Jordan’s voice was described by Peta Webb as having a “beautiful timbre and vibrato” and that he could “bring out the essence of a song through a wide range of subtle devices”. Derek Schofield described him as having a “subtle and skilful use of melodic ornament". Fred remained unchanged by his success and fame, continuing to live a simple life without radio, television or running water at his primitive cottage in Aston Munslow, near Craven Arms. He grew his own vegetables and was fond of his collection of horse brasses.
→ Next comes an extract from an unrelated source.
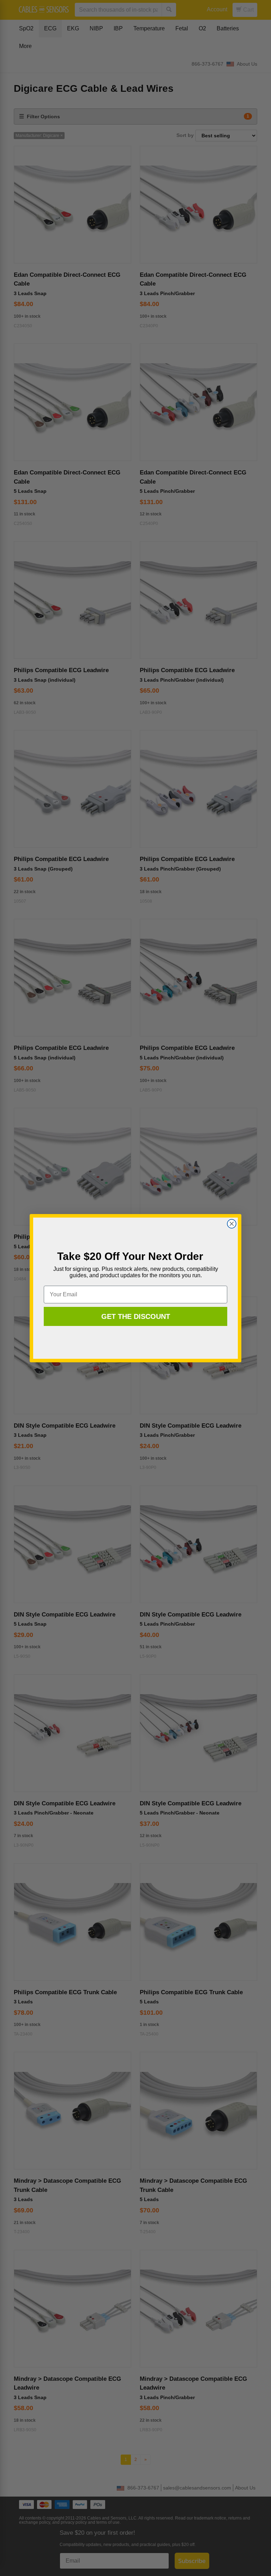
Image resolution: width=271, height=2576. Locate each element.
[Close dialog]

Jordan left his cottage in 2001 to live in a residential home in Ditton Priors due to poor health.
He died here at the age of 80 on Tuesday 30 July 2002 following a heart attack. Jordan’s local festival was at Bromyard where he established a tradition of singing the final song of the event, usually "A Farmer's Boy". Following his death, the organisers of that festival established the “Fred Jordan Memorial Competition”, to honour Jordan's name and to encourage traditional singers up to 25 years old. Winners so far have included: 2002 Kathryn Turner and Jim Moray 2003 Fiona Bradshaw 2004 Fiona Dunne 2005 Tina Taylor 2006 Elizabeth Hearn 2007 Maz O'Connor 2008 Ffion Mair Thomas and Kate Holland 2009 Niamh Boadle 2010 Kirsty Bromley 2011 Lydia Noble 2012 Rosie Hood 2013 Jo Moore and Cuthbert Noble 2014 Cohen Braithwaite-Kilcoyne Selected discography Songs of a Shropshire Farm Worker – Topic Records LP, 12T150 (1966) When the Frost is on the Pumpkin – Topic Records LP, TS 233 (1974) In Course of Time – VWML cassette, 006 (1990) A Shropshire Lad – Veteran Records double CD, VTD148CD Fred Jordan on compilation albums The following CD albums each contain one or more tracks sung by Jordan: Hidden English – Topic Records CD, TSCD600 My Ship Shall Sail The Ocean – Topic Records CD, TSCD652 O’er His Grave The Grass Grew Green – Topic Records CD, TSCD653 First I’m Going To Sing You A Ditty – Topic Records CD, TSCD657 They Ordered Their Pints Of Beer And Bottles Of Sherry – Topic Records CD, TSCD663 There Is A Man Upon The Farm – Topic Records CD, TSCD670 Come All My Lads That Follow the Plough – Topic Records CD, TSCD655 A Century Of Song – EFDSS CD, EFDSSCD02 The Birds Upon The Tree – Musical Traditions Double CD, MTCD333 Classic Ballads of Britain & Ireland Vol. 1 – Rounder Records CD, RCD1775 Old Boys (at Whitby Folk Week) – Whitby Folk Week CD, WFW 26CD. In 2009 Topic Records included in their 70-year anniversary boxed set Three Score and Ten We Shepherds Are The Best Of Men from Songs of A Shropshire Worker as track twelve on the second CD. Read more on Last.fm.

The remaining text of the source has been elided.